The dilemma between third-party software and in-house development adds complexity. Relying on third-party solutions risks dependency on external providers for core technologies and interfaces, creating supply chain vulnerabilities and cost overruns. In-house development, meanwhile, brings high labor costs, technical misalignment risks, and team stability challenges. Balancing “technological advancement” and “maturity” demands strategic foresight and rational assessment based on the enterprise’s development stage.
System Integration: Breaking Data Silos
System integration remains the top pain point in digitalization. Most enterprises grapple with years-old heterogeneous systems like ERP, MES, and CRM, forming isolated “data islands.” When connectivity is needed, inconsistent data standards and interface protocols emerge as major barriers. Obtaining interface documentation from vendors often involves fees or refusal; some providers have even ceased operations, making integration nearly impossible.
Compatibility between legacy and modern architectures poses another obstacle. Older systems built on traditional frameworks require high stability, while new systems adopt microservices and cloud-native technologies. Differences in communication protocols, data formats, and security mechanisms make forced integration prone to crashes. Enterprises often invest heavily in middleware or adaptation layers, and some restructure core business processes, consuming time, resources, and increasing risks.
Data Governance: A Complex Undertaking
The ultimate goal of digitalization is data-driven decision-making to boost efficiency and competitiveness. Yet most traditional enterprises face fragmented data sources, disorganized formats, and poor quality, limiting data value. Unifying data standards alone requires cross-departmental coordination, often involving intense negotiations. Building a “data middle platform” does not solve the problem overnight.
Data governance essentially involves reorganizing business logic, restructuring processes, and redistributing interests—an ongoing battle. Compounding the issue is the difficulty of quantifying results; short-term returns are rarely visible, leading to a severe imbalance between investment and outcomes for many enterprises.

Security & Compliance: Persistent Risks
Security and compliance are constant concerns for IT industry. Data breaches or system outages can disrupt operations and trigger legal liabilities. Enterprises face external threats like hacker attacks and viruses, as well as internal risks from human error or malicious behavior.
Worse, enterprises often take a short-sighted approach to security investment. Before incidents, budgets are cut, staffing is inadequate, and technical defenses are outdated. Post-incident, they engage in “firefighting” investments, falling into a cycle of “panic after incidents, forgetfulness afterward.”
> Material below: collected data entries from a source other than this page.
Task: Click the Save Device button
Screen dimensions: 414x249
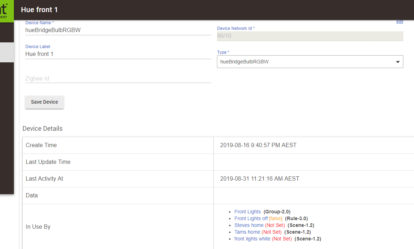Action: coord(44,102)
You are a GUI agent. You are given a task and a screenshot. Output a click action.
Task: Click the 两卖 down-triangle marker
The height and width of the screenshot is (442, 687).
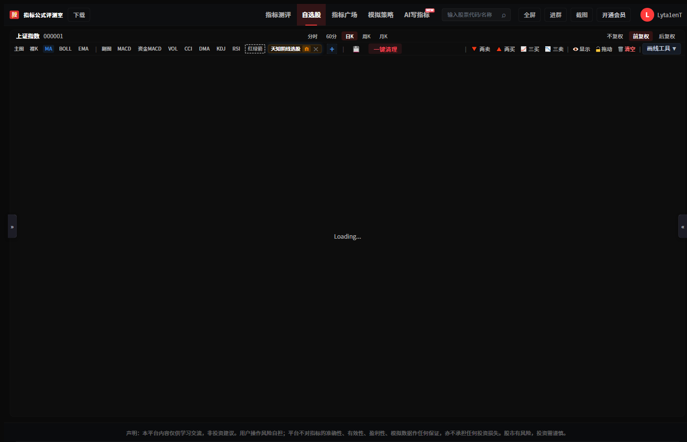[474, 49]
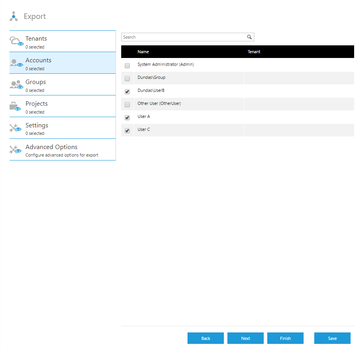Click the Tenant column header
The image size is (364, 349).
coord(254,52)
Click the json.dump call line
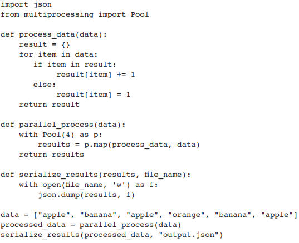 86,195
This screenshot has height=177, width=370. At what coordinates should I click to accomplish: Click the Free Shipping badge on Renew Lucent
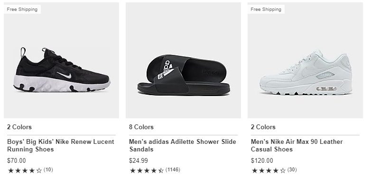click(x=22, y=9)
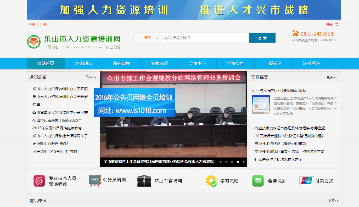This screenshot has height=207, width=359.
Task: Click the 搜索 search button
Action: 262,38
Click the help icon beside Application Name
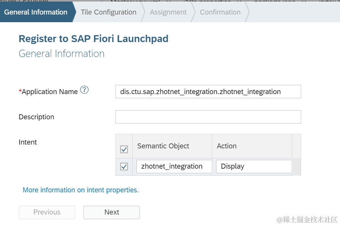 click(84, 90)
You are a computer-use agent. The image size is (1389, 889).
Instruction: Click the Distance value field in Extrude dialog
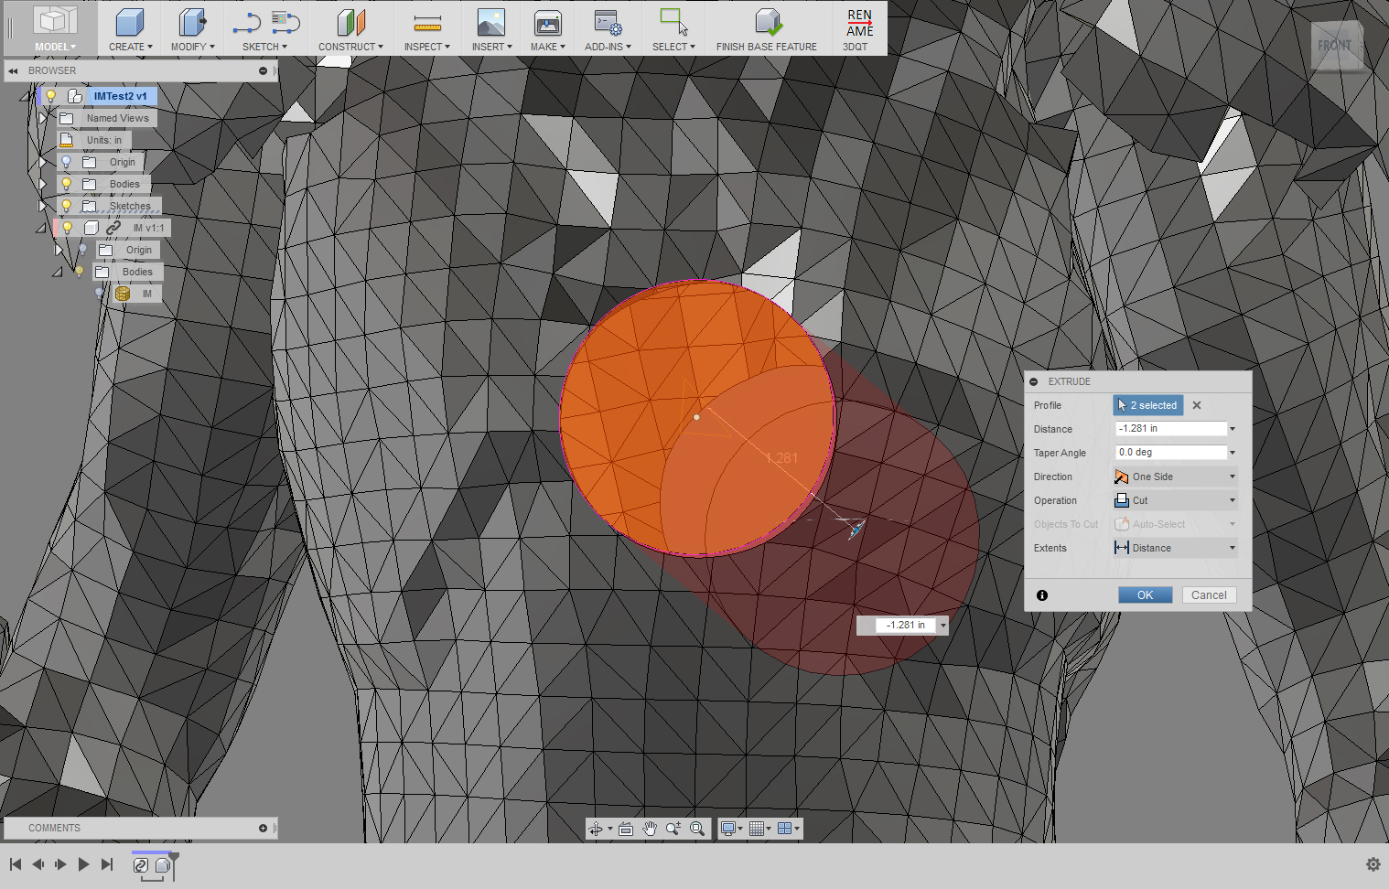[1169, 428]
Endless Technological Investment
Digitalization is perceived by leaders as a continuous “money-burning” process. Expenses cover hardware, software licensing, platform construction, and training—each an open-ended investment. Technological iteration outpaces expectations, with newly launched systems at risk of obsolescence quickly.
Enterprises face a dilemma: underinvestment leads to falling behind, while sustained spending strains finances. The rapid emergence of cloud computing and AI exacerbates redundant construction and waste. Moreover, technological investments often outpace business and organizational transformations, leaving technical dividends unrealized. Many expensive data platforms end up unused, reducing digitalization to formalism.
Talent Shortages and Misalignment
Talent gaps and misalignment hinder digital transformation. Professionals with both business and technical expertise are scarce, leading to siloed teams—business departments complain technical teams lack needs understanding, while technical teams criticize business counterparts for poor systematic thinking.
Competition for top talent disadvantages small and medium-sized enterprises, creating talent gaps. Outsourcing may alleviate pressures but fosters dependency, weakening control over core systems. Even enterprises with in-house teams face misalignment between organizational and talent development, with technical teams marginalized and lacking strategic influence. Core talent loss further diminishes transformation momentum.
The essence of digitalization’s complexity lies in its deep integration with business strategy, organizational processes, data assets, talent capabilities, security, and cost management. Enterprises face an interconnected, dynamically evolving system rather than isolated technical issues. Success requires leaders to recognize that technology’s value lies in its ability to drive sustainable business competitiveness, demanding strong technical absorption, integration, and operational capabilities.